__DIRECTIONS FOR THIS TASK__: Each entry listed below should be reproduced word for word.

Stored records
******
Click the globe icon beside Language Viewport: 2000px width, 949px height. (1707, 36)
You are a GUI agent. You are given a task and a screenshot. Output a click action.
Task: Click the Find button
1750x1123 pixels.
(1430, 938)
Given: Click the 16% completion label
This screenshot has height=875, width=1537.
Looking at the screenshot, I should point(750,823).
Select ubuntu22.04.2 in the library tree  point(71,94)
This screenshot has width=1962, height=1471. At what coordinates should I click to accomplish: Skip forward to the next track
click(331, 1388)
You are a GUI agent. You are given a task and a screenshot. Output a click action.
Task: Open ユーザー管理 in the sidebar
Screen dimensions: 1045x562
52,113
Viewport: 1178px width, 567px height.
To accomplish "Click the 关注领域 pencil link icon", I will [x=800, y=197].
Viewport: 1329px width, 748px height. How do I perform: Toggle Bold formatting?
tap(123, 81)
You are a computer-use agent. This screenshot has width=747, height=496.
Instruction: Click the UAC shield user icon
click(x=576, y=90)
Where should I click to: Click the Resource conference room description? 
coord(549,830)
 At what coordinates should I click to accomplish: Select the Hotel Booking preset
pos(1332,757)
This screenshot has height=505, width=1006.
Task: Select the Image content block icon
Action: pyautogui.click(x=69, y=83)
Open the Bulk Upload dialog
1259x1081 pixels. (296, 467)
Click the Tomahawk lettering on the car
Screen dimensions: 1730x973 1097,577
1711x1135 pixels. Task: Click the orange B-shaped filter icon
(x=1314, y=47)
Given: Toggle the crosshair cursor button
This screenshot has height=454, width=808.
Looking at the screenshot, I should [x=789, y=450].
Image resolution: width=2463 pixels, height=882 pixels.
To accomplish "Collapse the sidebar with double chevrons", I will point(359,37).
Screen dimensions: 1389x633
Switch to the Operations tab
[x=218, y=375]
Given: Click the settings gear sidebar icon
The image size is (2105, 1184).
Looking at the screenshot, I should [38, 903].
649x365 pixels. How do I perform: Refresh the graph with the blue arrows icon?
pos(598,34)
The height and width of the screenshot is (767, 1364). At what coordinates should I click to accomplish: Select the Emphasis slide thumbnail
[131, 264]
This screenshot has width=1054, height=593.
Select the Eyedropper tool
******
__TASK OUTPUT__:
Click the globe icon beside Language Viewport: 2000px width, 949px height. (1707, 36)
You are a GUI agent. You are given a task and a screenshot. Output a click action.
Task: Click the Find button
1750x1123 pixels.
(1430, 938)
Given: Click the 16% completion label
This screenshot has height=875, width=1537.
Looking at the screenshot, I should point(750,823).
Select ubuntu22.04.2 in the library tree  point(71,94)
This screenshot has width=1962, height=1471. At what coordinates should I click to accomplish: Skip forward to the next track
click(331, 1388)
You are a GUI agent. You are given a task and a screenshot. Output a click action.
Task: Open ユーザー管理 in the sidebar
Screen dimensions: 1045x562
52,113
Viewport: 1178px width, 567px height.
To accomplish "Click the 关注领域 pencil link icon", I will [x=800, y=197].
Viewport: 1329px width, 748px height. How do I perform: Toggle Bold formatting?
tap(123, 81)
You are a computer-use agent. This screenshot has width=747, height=496.
Instruction: Click the UAC shield user icon
click(x=576, y=90)
Where should I click to: Click the Resource conference room description? 
coord(549,830)
 At what coordinates should I click to accomplish: Select the Hotel Booking preset
pos(1332,757)
This screenshot has height=505, width=1006.
Task: Select the Image content block icon
Action: pyautogui.click(x=69, y=83)
Open the Bulk Upload dialog
1259x1081 pixels. (296, 467)
Click the Tomahawk lettering on the car
Screen dimensions: 1730x973 1097,577
1711x1135 pixels. Task: Click the orange B-shaped filter icon
(x=1314, y=47)
Given: Toggle the crosshair cursor button
This screenshot has height=454, width=808.
Looking at the screenshot, I should [x=789, y=450].
Image resolution: width=2463 pixels, height=882 pixels.
To accomplish "Collapse the sidebar with double chevrons", I will point(359,37).
Screen dimensions: 1389x633
Switch to the Operations tab
[x=218, y=375]
Given: Click the settings gear sidebar icon
The image size is (2105, 1184).
Looking at the screenshot, I should [38, 903].
649x365 pixels. How do I perform: Refresh the graph with the blue arrows icon?
pos(598,34)
The height and width of the screenshot is (767, 1364). At what coordinates should I click to accomplish: Select the Emphasis slide thumbnail
[131, 264]
This screenshot has width=1054, height=593.
Select the Eyedropper tool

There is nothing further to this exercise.